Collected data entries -
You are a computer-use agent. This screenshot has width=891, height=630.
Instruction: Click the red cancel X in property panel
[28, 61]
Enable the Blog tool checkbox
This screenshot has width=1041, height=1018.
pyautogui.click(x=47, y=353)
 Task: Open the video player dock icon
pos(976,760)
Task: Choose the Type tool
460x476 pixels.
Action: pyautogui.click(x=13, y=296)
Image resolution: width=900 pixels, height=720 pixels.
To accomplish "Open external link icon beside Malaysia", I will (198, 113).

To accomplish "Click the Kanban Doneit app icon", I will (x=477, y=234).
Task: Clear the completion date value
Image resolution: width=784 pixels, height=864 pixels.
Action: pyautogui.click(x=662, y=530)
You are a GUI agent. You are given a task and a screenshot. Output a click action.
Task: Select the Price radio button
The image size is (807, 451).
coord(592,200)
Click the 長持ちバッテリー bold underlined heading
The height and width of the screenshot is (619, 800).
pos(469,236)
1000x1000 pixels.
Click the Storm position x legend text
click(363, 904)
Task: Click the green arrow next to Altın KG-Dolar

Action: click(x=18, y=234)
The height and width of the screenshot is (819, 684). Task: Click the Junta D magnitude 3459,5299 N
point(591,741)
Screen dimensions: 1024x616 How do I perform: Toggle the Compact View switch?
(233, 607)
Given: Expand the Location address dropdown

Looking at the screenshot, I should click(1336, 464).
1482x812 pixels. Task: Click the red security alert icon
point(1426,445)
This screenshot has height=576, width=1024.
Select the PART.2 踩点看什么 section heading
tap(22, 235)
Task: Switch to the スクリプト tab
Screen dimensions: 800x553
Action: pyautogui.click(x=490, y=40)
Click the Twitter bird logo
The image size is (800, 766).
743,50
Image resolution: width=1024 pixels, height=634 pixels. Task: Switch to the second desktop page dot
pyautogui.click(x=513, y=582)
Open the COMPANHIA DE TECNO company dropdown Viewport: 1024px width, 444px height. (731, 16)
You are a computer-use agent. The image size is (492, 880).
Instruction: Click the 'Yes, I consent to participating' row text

YOUR GOAL - Please filter the entries for the word "computer" and copy the lines that have it.

ANSWER BOX -
You are a computer-use agent. This screenshot has width=891, height=630.
You are a computer-use agent. The image size is (492, 880).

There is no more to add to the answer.